Android Performance Tips

by Samm Bennett

While getting ready to write a new Android app, I decided to see if there might be any neat tips and tricks in the Best Practices section on the Android developer site. Boy was I not disappointed! I've only reviewed 2 sections so far, those on Performance and Memory Management, but I'm eager to tackle the rest. The following are some choice tidbits from each.

Note that these tips are specific to Android, and might not be ideal in other environments (due to differences in the JVM or platform considerations).

Performance Tips

Prefer static over virtual methods

If you don't need to access an object's fields, make your method static. Invocations will be about 15%-20% faster.

Use static final for constants

The optimization itself applies only to primitives and Strings, although it's generally best practice to make constants as such.

Getters / setters

Without a JIT, direct field access is about 3x faster than invoking a trivial getter. With the JIT (where direct field access is as cheap as accessing a local), direct field access is about 7x faster than invoking a trivial getter. Note that if you're using ProGuard, you can have the best of both worlds because ProGuard can inline accessors for you.

For loops

This one really surprised me:

With an ArrayList, a hand-written counted loop is about 3x faster (with or without JIT), but for other collections the enhanced for loop syntax will be exactly equivalent to explicit iterator usage.

In the following code, "the JIT can't yet optimize away the cost of getting the array length once for every iteration through the loop":

public void zero() {
    int sum = 0;
    for (int i = 0; i < mArray.length; ++i) {
        sum += mArray[i].mSplat;

Be mindful of private access with private inner classes

To summarize, when a private inner class tries to access the private member variables of the containing class, the compiler generates some synthetic, static methods to wrap member access. This is because, while legal, the VM considers one class assessing another class' private members to be illegal. As mentioned earlier, using a getter / setter can be 3x - 7x slower than direct member access.

Managing Memory

Release memory when your user interface is hidden

To be notified when the user exits your UI, implement the onTrimMemory() callback in your Activity classes. You should use this method to listen for the TRIM_MEMORY_UI_HIDDEN level, which indicates your UI is now hidden from view and you should free resources that only your UI uses.
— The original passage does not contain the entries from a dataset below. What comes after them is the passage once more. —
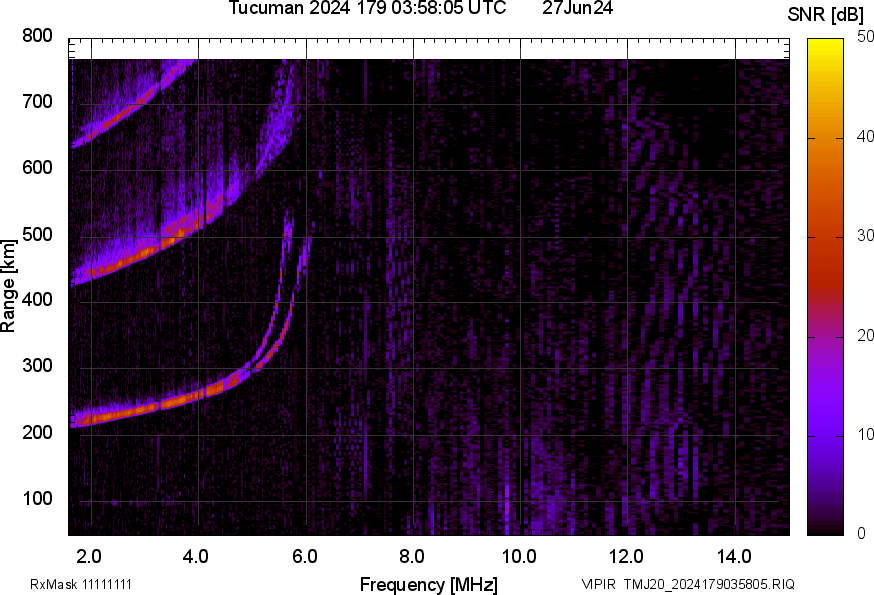Click the Frequency [MHz] axis label
The height and width of the screenshot is (595, 874).
pos(428,584)
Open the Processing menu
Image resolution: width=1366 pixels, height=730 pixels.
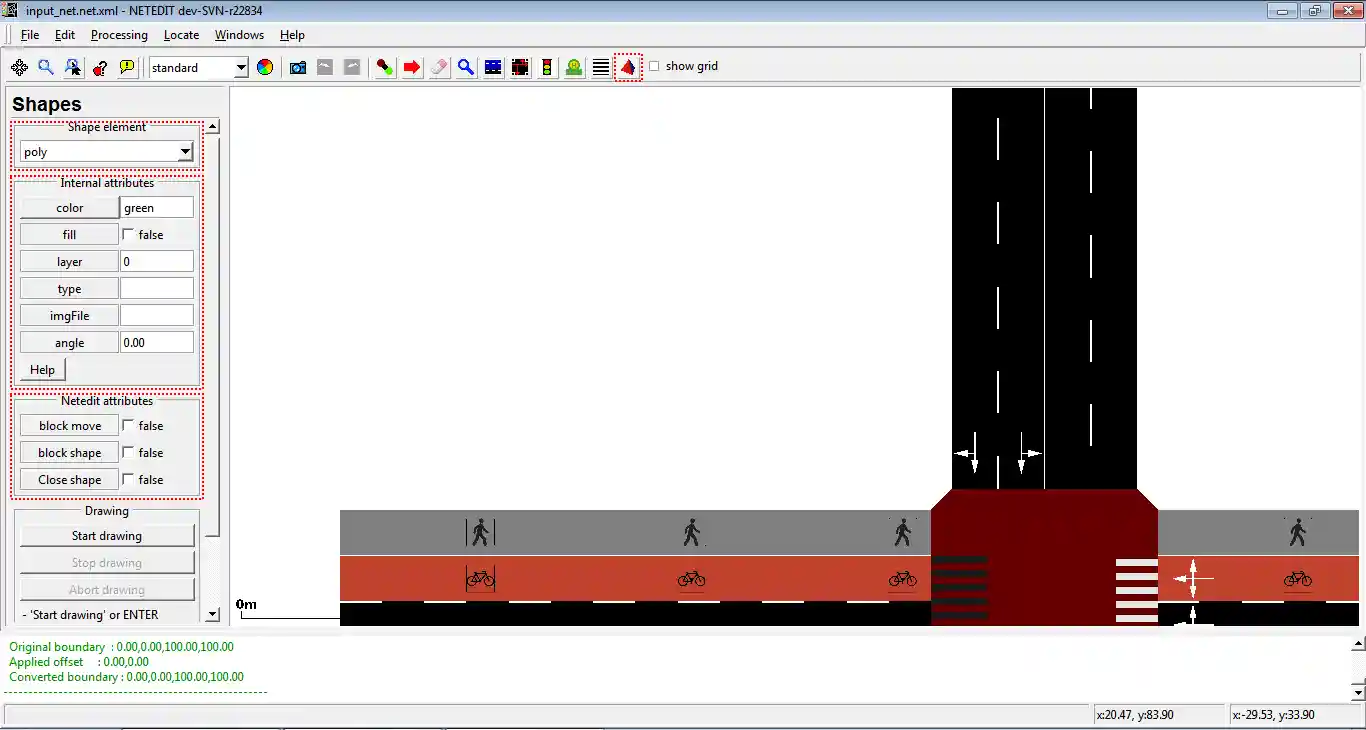tap(119, 35)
Notice that your app receives the onTrimMemory() callback with TRIM_MEMORY_UI_HIDDEN only when all the UI components of your app process become hidden from the user. This is distinct from the onStop() callback, which is called when an Activity instance becomes hidden, which occurs even when the user moves to another activity in your app.

Use optimized data containers

Take advantage of optimized containers in the Android framework, such as SparseArray, SparseBooleanArray, and LongSparseArray.

Be aware of memory overhead

Enums often require more than twice as much memory as static constants. You should strictly avoid using enums on Android. Every class in Java (including anonymous inner classes) uses about 500 bytes of code. Every class instance has 12-16 bytes of RAM overhead.